There are a great many great reasons to have your own website/blog, and a great many providers able to offer you a simple templated solution at a reasonable cost.

But how much would it be to host and maintain your own website, and what’s involved?

Domain Name

It’s absolutely worth having your own domain name, rather than a blogger.wix.com, writer.wordpress.com, or photographer.smugmug.com website. It’s your little piece of identity, your staked out plot of land in the internet landscape. It looks more professional, more serious, and it’s just more fun. It means you can have an associated email address as well.

There are a lot of offers out there, so do shop around, but I’m going to be taking the annual renewal cost as my number here, as per my domain registrar 123 Reg.

From £0.99 for first year, then:

£16 per year

Hosting

While domain names can be purchased from almost anywhere with little difference in service, a web host is a different matter. It needs to be reliable, fast, suited to your purposes, with good customer service.

To that end, I’m always happy to recommend my host Siteground. They have been excellent, they’re recommended by WordPress, and the customer service is brilliant.

Again, there are offers and deals for the first year of hosting, but look just at the annual renewal cost, this is the big expense.

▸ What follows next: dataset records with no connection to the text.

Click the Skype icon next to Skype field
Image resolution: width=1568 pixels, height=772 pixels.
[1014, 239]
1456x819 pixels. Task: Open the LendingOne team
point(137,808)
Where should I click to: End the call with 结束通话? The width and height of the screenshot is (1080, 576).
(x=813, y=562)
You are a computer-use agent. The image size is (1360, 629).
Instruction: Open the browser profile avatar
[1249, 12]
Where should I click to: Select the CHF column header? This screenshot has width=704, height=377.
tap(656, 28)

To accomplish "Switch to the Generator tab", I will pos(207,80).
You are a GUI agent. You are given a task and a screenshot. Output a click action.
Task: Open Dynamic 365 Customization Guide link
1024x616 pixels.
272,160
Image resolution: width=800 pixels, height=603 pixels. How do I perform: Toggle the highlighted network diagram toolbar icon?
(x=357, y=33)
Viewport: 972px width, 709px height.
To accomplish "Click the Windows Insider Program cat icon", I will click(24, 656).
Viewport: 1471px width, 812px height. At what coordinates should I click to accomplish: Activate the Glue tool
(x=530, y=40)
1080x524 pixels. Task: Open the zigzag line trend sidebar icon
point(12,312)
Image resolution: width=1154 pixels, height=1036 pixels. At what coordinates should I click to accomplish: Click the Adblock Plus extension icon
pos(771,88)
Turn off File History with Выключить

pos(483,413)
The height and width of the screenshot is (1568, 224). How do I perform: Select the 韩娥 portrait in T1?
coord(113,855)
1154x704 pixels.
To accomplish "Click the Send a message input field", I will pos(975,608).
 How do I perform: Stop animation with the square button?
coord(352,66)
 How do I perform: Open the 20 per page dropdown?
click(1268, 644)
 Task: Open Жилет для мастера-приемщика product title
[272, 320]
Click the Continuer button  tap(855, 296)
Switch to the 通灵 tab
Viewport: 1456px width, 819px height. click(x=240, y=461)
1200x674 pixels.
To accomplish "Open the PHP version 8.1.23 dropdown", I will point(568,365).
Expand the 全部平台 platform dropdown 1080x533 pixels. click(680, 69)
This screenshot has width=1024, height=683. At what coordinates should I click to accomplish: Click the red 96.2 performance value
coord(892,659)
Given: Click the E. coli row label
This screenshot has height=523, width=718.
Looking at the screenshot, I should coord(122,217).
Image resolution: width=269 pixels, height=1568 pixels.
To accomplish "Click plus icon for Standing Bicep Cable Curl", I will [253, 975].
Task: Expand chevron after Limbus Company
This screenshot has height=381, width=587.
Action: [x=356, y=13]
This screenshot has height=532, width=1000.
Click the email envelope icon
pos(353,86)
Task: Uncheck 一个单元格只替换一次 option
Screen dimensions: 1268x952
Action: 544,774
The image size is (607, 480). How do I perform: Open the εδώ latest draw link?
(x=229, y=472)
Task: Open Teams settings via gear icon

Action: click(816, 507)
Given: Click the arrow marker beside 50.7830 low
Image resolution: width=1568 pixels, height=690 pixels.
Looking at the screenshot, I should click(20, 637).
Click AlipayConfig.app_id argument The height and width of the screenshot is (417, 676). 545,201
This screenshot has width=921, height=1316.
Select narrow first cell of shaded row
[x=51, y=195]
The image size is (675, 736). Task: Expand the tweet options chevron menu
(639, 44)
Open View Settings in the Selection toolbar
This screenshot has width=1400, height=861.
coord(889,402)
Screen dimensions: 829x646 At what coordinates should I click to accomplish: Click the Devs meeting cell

From £42 for first year, then:

£129 per year

The alternative, which I’ve offered to some, is to get the site hosted by someone who has a more robust, multi-site hosting package. I do this for friends and clients, and makes the whole thing much more affordable.

WordPress

The days of hand-coding HTML are thankfully over, but there’s no need to go to the other extreme of a template-based site. WordPress is robust, customisable and used by about a third of websites globally. And best of all:

Free

WordPress Theme

Under no circumstances should you use the default theme for your website, but there are several good free options out there. Magazine style is always a good and versatile option for writers, portfolio style works best for photographers and filmmakers.

But to have more options, tools and flexibility, as well as support, it’s worth paying for a theme. For complex websites, I use Avada, but for others, including this one, I use Look. Both are around the same price.

$60, one-off cost

Total

So, in total, in the first year you’d be paying: £103.

Each subsequent year, you’d be paying: £145.

Is it worth it? I’d say yes, for control of your online space. There are definitely cheaper options, but you give up control and potentially have to have someone else’s advertising on your site.

There are extra costs you could take on, and some recommended plugins, but I’ll cover those with another article.